Read Part 1: Funding on fire: EMS funding is broken — and communities are done pretending it’s not
Read Part 2: On shaky ground: Communities are rethinking who delivers care — and how to protect against the next sudden shutdown
Read Part 3: When policymakers finally showed up: 2025 marked a rare turning point as lawmakers moved on workforce incentives, TIP reimbursement and contracting reform
Read Part 4: Leading into 2026: The four actions every EMS leader must take
Across the country, EMS systems experienced a turbulent and sometimes chaotic year marked by provider exits, contract failures, facility closures and sudden operational transitions. The EMSIntel.org dataset showed a steady rhythm of organizational instability, from national companies withdrawing from long-standing markets to smaller regional agencies closing their doors without warning.
For many local governments, the news came suddenly and left them scrambling to build contingency plans while relying on neighboring agencies or fire departments for temporary coverage.
| WATCH: Hyper-turbulent times: EMS economics and AI guardrails with Matt Zavadsky and Dr.
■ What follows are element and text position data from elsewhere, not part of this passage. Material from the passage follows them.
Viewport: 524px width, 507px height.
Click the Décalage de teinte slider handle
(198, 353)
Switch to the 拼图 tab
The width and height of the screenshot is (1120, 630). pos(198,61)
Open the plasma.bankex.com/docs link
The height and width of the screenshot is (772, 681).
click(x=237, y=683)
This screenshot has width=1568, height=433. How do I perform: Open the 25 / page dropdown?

Shannon Gollnick
This instability did not affect only private providers. Volunteer ambulance squads dissolved when membership fell below sustainable levels. Fire-based systems absorbed transport responsibilities to stabilize regional coverage. Hospitals took over EMS delivery in several regions, stepping in where private or municipal agencies struggled to meet response time expectations. Counties openly questioned whether relying on a single contracted provider left them too exposed to operational risk.
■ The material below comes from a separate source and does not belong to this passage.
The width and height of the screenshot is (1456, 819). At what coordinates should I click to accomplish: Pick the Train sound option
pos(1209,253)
Some districts decided to bring EMS delivery in house, displacing long-serving, successful providers, often on the unproven claims of “better, faster, cheaper,” which often turned out not to be the result.
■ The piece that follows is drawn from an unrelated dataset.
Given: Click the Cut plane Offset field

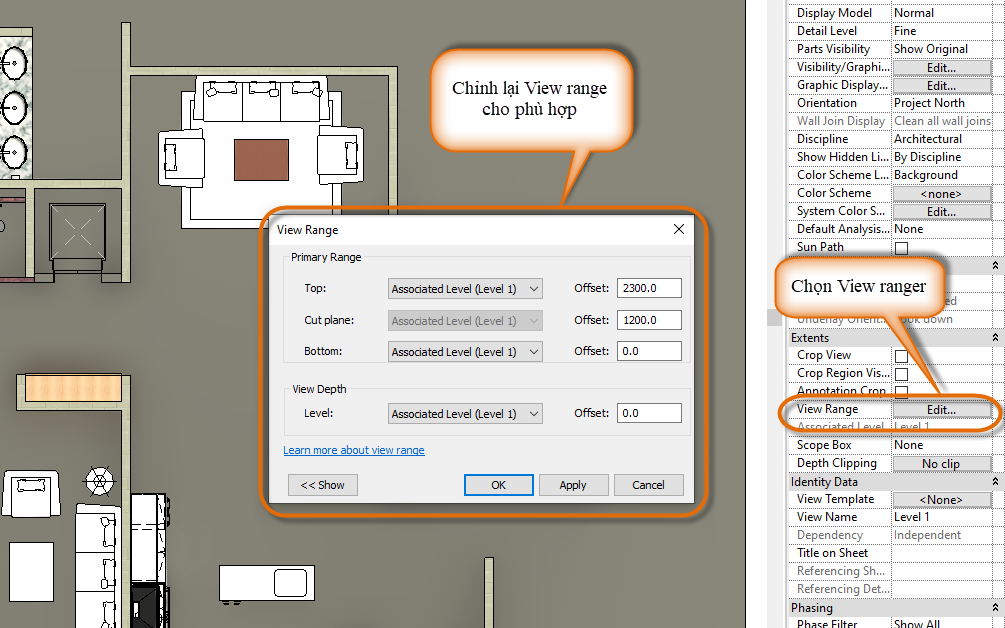Looking at the screenshot, I should click(649, 321).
The promises of the wealth of avarice and significant immediate performance improvement have shown time after time to be an unachievable fallacy and is the scourge of inviting consultants in to simply tell you that what you are thinking is a good idea. Others began aggressively renegotiating transport contracts to include performance guarantees, penalties or escape clauses.
The competitive landscape also shifted. Long-time incumbents lost bids they once won easily. New market entrants fought for footholds. Consolidation accelerated as smaller organizations sought mergers or acquisitions to achieve financial stability. Even agencies with historically strong reputations found themselves struggling with workforce shortages, rising costs and shrinking margins. The broader pattern was unmistakable. EMS has entered a period where market instability is not an occasional event, but a structural condition.
Communities increasingly recognized that contracts alone did not guarantee continuity. A franchise agreement cannot force an agency to continue operating if it is financially insolvent or unable to staff ambulances.
A provider that appears stable one year may become vulnerable the next.
Leaders must therefore plan for system continuity with the same seriousness that hospitals apply to emergency operations planning.
In this new environment, the agencies that thrive will be those that build redundancy, align regional resources, strengthen mutual aid agreements and create real contingency plans for provider failure. Waiting until a contract collapses is no longer an acceptable strategy.
The future of EMS market stability will depend on building systems based on science and local data on patient acuities and outcomes. This will require community education about the realities of EMS response volume, not the myths many stakeholders believe.
Leader resolution for 2026: Determine what level of service is really needed, and how we can transform the system to enhance clinical proficiency, operational effectiveness, and financial sustainability.